* BEGIN *
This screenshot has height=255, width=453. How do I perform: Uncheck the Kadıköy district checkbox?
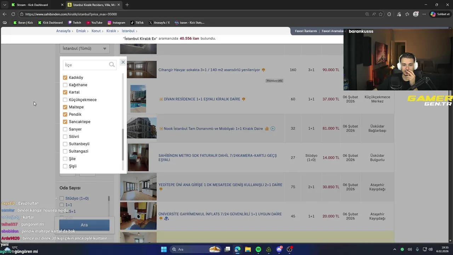65,78
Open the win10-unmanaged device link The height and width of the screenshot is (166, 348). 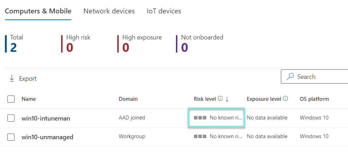[x=47, y=137]
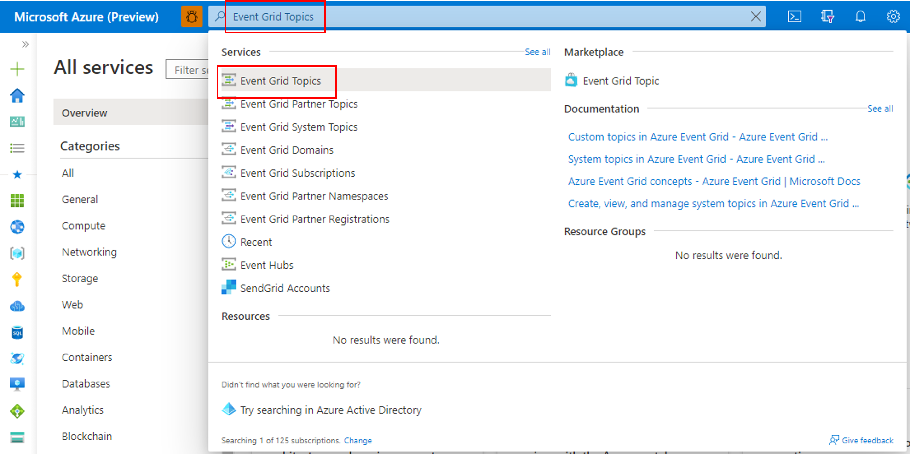The image size is (910, 454).
Task: Open the Azure portal settings gear icon
Action: click(x=891, y=17)
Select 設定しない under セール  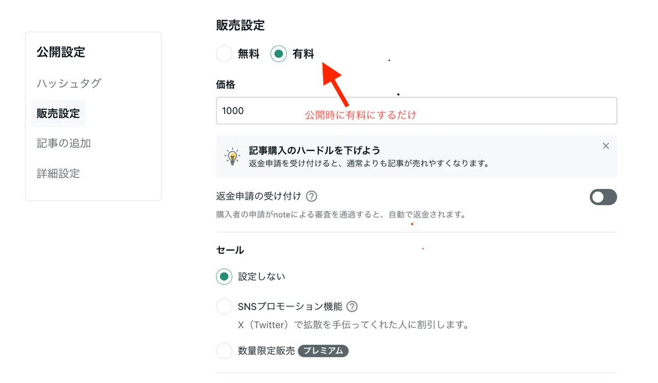(224, 277)

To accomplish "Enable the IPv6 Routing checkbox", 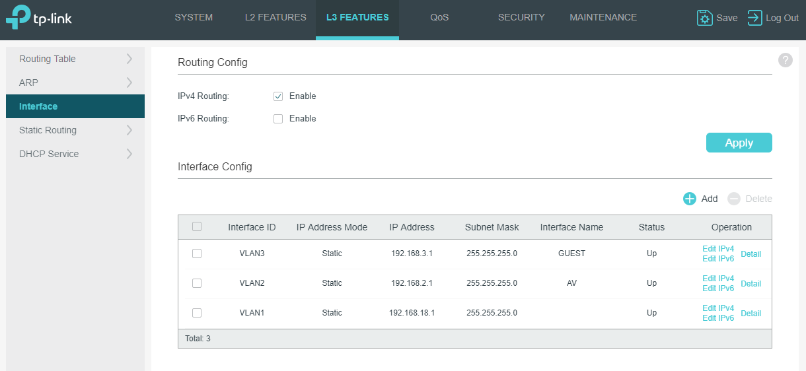I will (x=278, y=119).
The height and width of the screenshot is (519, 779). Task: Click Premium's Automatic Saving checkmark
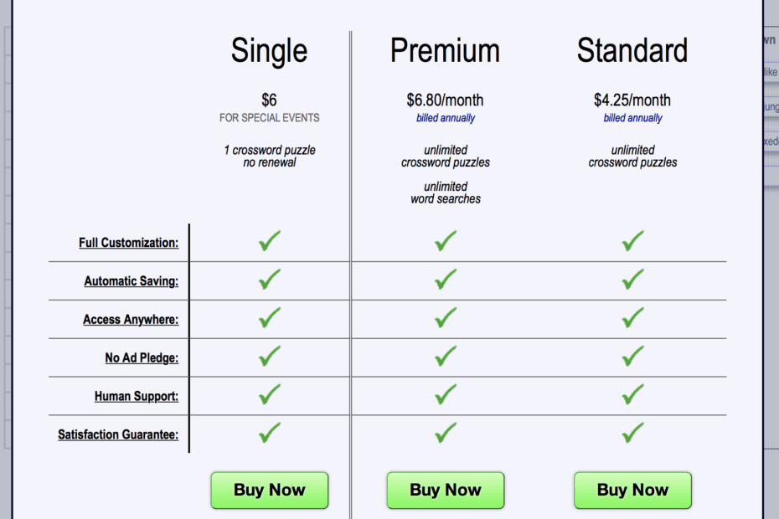[446, 280]
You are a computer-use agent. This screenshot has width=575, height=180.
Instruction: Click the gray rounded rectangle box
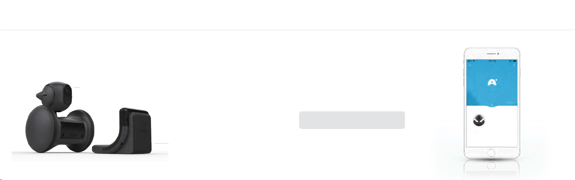352,120
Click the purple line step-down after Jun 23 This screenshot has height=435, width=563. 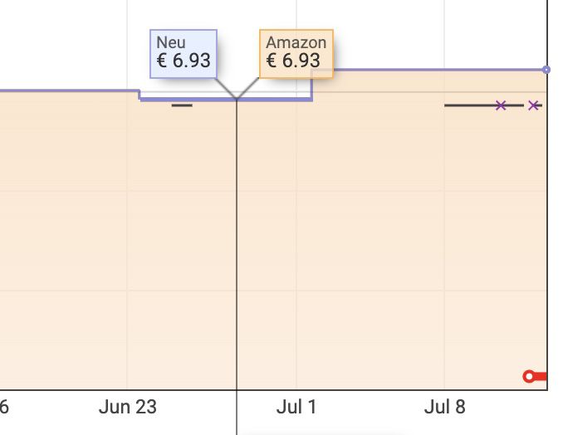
* END *
What you should do =>
Print the records word for word, starting at the line that contains "The height and width of the screenshot is (519, 779)." and ending at the last line of the records. Leave the pictures out.

Exercise answer =>
The height and width of the screenshot is (519, 779). Task: Click Premium's Automatic Saving checkmark
[446, 280]
You are a computer-use agent. This screenshot has width=575, height=180.
Instruction: Click the gray rounded rectangle box
352,120
Click the purple line step-down after Jun 23 This screenshot has height=435, width=563. 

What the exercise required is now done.